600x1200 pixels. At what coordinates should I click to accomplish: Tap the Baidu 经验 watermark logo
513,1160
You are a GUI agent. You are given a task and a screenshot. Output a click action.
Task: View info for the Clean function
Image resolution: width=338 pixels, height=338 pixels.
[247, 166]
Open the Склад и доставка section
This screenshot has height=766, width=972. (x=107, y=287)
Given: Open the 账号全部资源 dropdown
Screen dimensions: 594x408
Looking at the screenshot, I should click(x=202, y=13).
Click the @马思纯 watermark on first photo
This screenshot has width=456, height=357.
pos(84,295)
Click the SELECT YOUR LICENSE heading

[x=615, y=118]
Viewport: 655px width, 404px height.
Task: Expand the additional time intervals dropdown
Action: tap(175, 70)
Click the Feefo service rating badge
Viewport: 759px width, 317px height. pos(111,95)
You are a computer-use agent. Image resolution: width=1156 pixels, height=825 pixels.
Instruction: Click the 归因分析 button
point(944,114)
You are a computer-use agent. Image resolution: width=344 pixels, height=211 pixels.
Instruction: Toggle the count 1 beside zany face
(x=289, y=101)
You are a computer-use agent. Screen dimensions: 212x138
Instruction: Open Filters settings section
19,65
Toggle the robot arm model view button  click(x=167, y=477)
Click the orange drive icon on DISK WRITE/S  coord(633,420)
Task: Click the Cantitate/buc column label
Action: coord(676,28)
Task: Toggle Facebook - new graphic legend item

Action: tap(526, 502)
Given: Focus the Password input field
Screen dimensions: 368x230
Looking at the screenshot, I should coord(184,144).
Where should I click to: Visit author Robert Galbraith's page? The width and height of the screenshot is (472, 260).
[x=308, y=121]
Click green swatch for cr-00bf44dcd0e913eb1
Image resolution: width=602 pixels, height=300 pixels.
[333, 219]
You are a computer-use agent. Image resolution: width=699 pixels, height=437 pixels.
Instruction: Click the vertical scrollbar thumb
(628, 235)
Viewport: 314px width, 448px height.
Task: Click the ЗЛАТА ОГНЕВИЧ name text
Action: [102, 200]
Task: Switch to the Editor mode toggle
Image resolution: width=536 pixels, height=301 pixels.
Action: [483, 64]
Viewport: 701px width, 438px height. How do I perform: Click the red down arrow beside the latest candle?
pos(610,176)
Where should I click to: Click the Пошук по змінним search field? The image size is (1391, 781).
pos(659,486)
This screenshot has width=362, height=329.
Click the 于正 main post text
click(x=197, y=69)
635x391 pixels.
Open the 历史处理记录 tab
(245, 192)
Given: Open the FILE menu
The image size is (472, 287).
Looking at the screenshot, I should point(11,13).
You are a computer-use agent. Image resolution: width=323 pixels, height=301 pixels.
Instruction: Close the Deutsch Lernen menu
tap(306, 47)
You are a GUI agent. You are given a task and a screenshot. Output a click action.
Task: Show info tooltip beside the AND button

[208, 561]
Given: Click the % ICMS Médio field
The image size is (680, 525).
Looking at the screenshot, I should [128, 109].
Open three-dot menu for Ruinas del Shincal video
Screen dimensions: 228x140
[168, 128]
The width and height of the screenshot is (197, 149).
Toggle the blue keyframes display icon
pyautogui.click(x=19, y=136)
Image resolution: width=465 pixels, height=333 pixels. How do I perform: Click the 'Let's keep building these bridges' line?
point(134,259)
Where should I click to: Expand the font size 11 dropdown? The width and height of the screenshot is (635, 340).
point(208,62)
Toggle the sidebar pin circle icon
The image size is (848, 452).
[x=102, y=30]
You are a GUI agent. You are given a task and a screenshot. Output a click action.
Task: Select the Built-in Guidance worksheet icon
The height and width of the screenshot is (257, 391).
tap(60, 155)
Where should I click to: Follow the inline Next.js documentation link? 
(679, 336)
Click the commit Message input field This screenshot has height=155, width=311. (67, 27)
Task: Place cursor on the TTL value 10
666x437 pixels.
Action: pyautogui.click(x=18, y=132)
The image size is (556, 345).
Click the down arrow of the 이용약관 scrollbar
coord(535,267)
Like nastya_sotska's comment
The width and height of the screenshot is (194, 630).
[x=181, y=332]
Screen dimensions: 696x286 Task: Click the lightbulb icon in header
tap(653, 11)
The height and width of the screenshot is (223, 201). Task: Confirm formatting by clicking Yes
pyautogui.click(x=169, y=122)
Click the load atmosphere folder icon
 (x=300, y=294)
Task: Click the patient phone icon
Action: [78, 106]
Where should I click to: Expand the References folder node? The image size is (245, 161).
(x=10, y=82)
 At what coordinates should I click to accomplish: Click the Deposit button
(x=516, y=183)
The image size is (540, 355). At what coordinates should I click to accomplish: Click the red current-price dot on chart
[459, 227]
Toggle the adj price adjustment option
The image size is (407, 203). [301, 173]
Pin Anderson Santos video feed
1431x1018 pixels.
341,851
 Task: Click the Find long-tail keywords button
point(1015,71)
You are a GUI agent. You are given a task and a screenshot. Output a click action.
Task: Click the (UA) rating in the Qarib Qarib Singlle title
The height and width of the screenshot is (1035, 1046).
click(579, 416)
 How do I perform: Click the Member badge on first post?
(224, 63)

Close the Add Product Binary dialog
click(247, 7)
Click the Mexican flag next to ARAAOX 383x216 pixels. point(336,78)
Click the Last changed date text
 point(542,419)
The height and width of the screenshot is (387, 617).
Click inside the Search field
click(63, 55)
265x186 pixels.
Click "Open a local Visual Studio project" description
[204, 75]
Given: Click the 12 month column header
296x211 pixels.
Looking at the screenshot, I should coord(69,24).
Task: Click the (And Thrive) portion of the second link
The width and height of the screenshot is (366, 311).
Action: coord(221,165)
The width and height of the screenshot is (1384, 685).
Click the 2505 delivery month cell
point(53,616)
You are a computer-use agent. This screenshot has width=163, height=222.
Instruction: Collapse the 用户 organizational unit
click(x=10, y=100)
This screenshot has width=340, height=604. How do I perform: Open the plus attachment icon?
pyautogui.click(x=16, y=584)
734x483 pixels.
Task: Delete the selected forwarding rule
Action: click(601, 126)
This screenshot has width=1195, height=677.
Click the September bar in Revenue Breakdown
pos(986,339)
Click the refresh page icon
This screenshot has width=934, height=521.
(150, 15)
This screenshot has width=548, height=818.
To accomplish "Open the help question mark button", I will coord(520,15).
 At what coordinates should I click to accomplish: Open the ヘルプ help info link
###
An exact copy of every record is needed, so retype them all.

600x1200 pixels. At what coordinates should I click to accomplish: Tap the Baidu 经验 watermark logo
513,1160
You are a GUI agent. You are given a task and a screenshot. Output a click action.
Task: View info for the Clean function
Image resolution: width=338 pixels, height=338 pixels.
[247, 166]
Open the Склад и доставка section
This screenshot has height=766, width=972. (x=107, y=287)
Given: Open the 账号全部资源 dropdown
Screen dimensions: 594x408
Looking at the screenshot, I should click(x=202, y=13).
Click the @马思纯 watermark on first photo
This screenshot has width=456, height=357.
pos(84,295)
Click the SELECT YOUR LICENSE heading

[x=615, y=118]
Viewport: 655px width, 404px height.
Task: Expand the additional time intervals dropdown
Action: tap(175, 70)
Click the Feefo service rating badge
Viewport: 759px width, 317px height. pos(111,95)
You are a computer-use agent. Image resolution: width=1156 pixels, height=825 pixels.
Instruction: Click the 归因分析 button
point(944,114)
You are a computer-use agent. Image resolution: width=344 pixels, height=211 pixels.
Instruction: Toggle the count 1 beside zany face
(x=289, y=101)
You are a computer-use agent. Screen dimensions: 212x138
Instruction: Open Filters settings section
19,65
Toggle the robot arm model view button  click(x=167, y=477)
Click the orange drive icon on DISK WRITE/S  coord(633,420)
Task: Click the Cantitate/buc column label
Action: coord(676,28)
Task: Toggle Facebook - new graphic legend item

Action: tap(526, 502)
Given: Focus the Password input field
Screen dimensions: 368x230
Looking at the screenshot, I should coord(184,144).
Where should I click to: Visit author Robert Galbraith's page? The width and height of the screenshot is (472, 260).
[x=308, y=121]
Click green swatch for cr-00bf44dcd0e913eb1
Image resolution: width=602 pixels, height=300 pixels.
[333, 219]
You are a computer-use agent. Image resolution: width=699 pixels, height=437 pixels.
Instruction: Click the vertical scrollbar thumb
(628, 235)
Viewport: 314px width, 448px height.
Task: Click the ЗЛАТА ОГНЕВИЧ name text
Action: [102, 200]
Task: Switch to the Editor mode toggle
Image resolution: width=536 pixels, height=301 pixels.
Action: [483, 64]
Viewport: 701px width, 438px height. How do I perform: Click the red down arrow beside the latest candle?
pos(610,176)
Where should I click to: Click the Пошук по змінним search field? The image size is (1391, 781).
pos(659,486)
This screenshot has width=362, height=329.
Click the 于正 main post text
click(x=197, y=69)
635x391 pixels.
Open the 历史处理记录 tab
(245, 192)
Given: Open the FILE menu
The image size is (472, 287).
Looking at the screenshot, I should point(11,13).
You are a computer-use agent. Image resolution: width=323 pixels, height=301 pixels.
Instruction: Close the Deutsch Lernen menu
tap(306, 47)
You are a GUI agent. You are given a task and a screenshot. Output a click action.
Task: Show info tooltip beside the AND button

[208, 561]
Given: Click the % ICMS Médio field
The image size is (680, 525).
Looking at the screenshot, I should [128, 109].
Open three-dot menu for Ruinas del Shincal video
Screen dimensions: 228x140
[168, 128]
The width and height of the screenshot is (197, 149).
Toggle the blue keyframes display icon
pyautogui.click(x=19, y=136)
Image resolution: width=465 pixels, height=333 pixels. How do I perform: Click the 'Let's keep building these bridges' line?
point(134,259)
Where should I click to: Expand the font size 11 dropdown? The width and height of the screenshot is (635, 340).
point(208,62)
Toggle the sidebar pin circle icon
The image size is (848, 452).
[x=102, y=30]
You are a GUI agent. You are given a task and a screenshot. Output a click action.
Task: Select the Built-in Guidance worksheet icon
The height and width of the screenshot is (257, 391).
tap(60, 155)
Where should I click to: Follow the inline Next.js documentation link? 
(679, 336)
Click the commit Message input field This screenshot has height=155, width=311. (67, 27)
Task: Place cursor on the TTL value 10
666x437 pixels.
Action: pyautogui.click(x=18, y=132)
The image size is (556, 345).
Click the down arrow of the 이용약관 scrollbar
coord(535,267)
Like nastya_sotska's comment
The width and height of the screenshot is (194, 630).
[x=181, y=332]
Screen dimensions: 696x286 Task: Click the lightbulb icon in header
tap(653, 11)
The height and width of the screenshot is (223, 201). Task: Confirm formatting by clicking Yes
pyautogui.click(x=169, y=122)
Click the load atmosphere folder icon
 (x=300, y=294)
Task: Click the patient phone icon
Action: [78, 106]
Where should I click to: Expand the References folder node? The image size is (245, 161).
(x=10, y=82)
 At what coordinates should I click to accomplish: Click the Deposit button
(x=516, y=183)
The image size is (540, 355). At what coordinates should I click to accomplish: Click the red current-price dot on chart
[459, 227]
Toggle the adj price adjustment option
The image size is (407, 203). [301, 173]
Pin Anderson Santos video feed
1431x1018 pixels.
341,851
 Task: Click the Find long-tail keywords button
point(1015,71)
You are a GUI agent. You are given a task and a screenshot. Output a click action.
Task: Click the (UA) rating in the Qarib Qarib Singlle title
The height and width of the screenshot is (1035, 1046).
click(579, 416)
 How do I perform: Click the Member badge on first post?
(224, 63)

Close the Add Product Binary dialog
click(247, 7)
Click the Mexican flag next to ARAAOX 383x216 pixels. point(336,78)
Click the Last changed date text
 point(542,419)
The height and width of the screenshot is (387, 617).
Click inside the Search field
click(63, 55)
265x186 pixels.
Click "Open a local Visual Studio project" description
[204, 75]
Given: Click the 12 month column header
296x211 pixels.
Looking at the screenshot, I should coord(69,24).
Task: Click the (And Thrive) portion of the second link
The width and height of the screenshot is (366, 311).
Action: coord(221,165)
The width and height of the screenshot is (1384, 685).
Click the 2505 delivery month cell
point(53,616)
You are a computer-use agent. This screenshot has width=163, height=222.
Instruction: Collapse the 用户 organizational unit
click(x=10, y=100)
This screenshot has width=340, height=604. How do I perform: Open the plus attachment icon?
pyautogui.click(x=16, y=584)
734x483 pixels.
Task: Delete the selected forwarding rule
Action: click(601, 126)
This screenshot has width=1195, height=677.
Click the September bar in Revenue Breakdown
pos(986,339)
Click the refresh page icon
This screenshot has width=934, height=521.
(150, 15)
This screenshot has width=548, height=818.
To accomplish "Open the help question mark button", I will coord(520,15).
 At what coordinates should I click to accomplish: Open the ヘルプ help info link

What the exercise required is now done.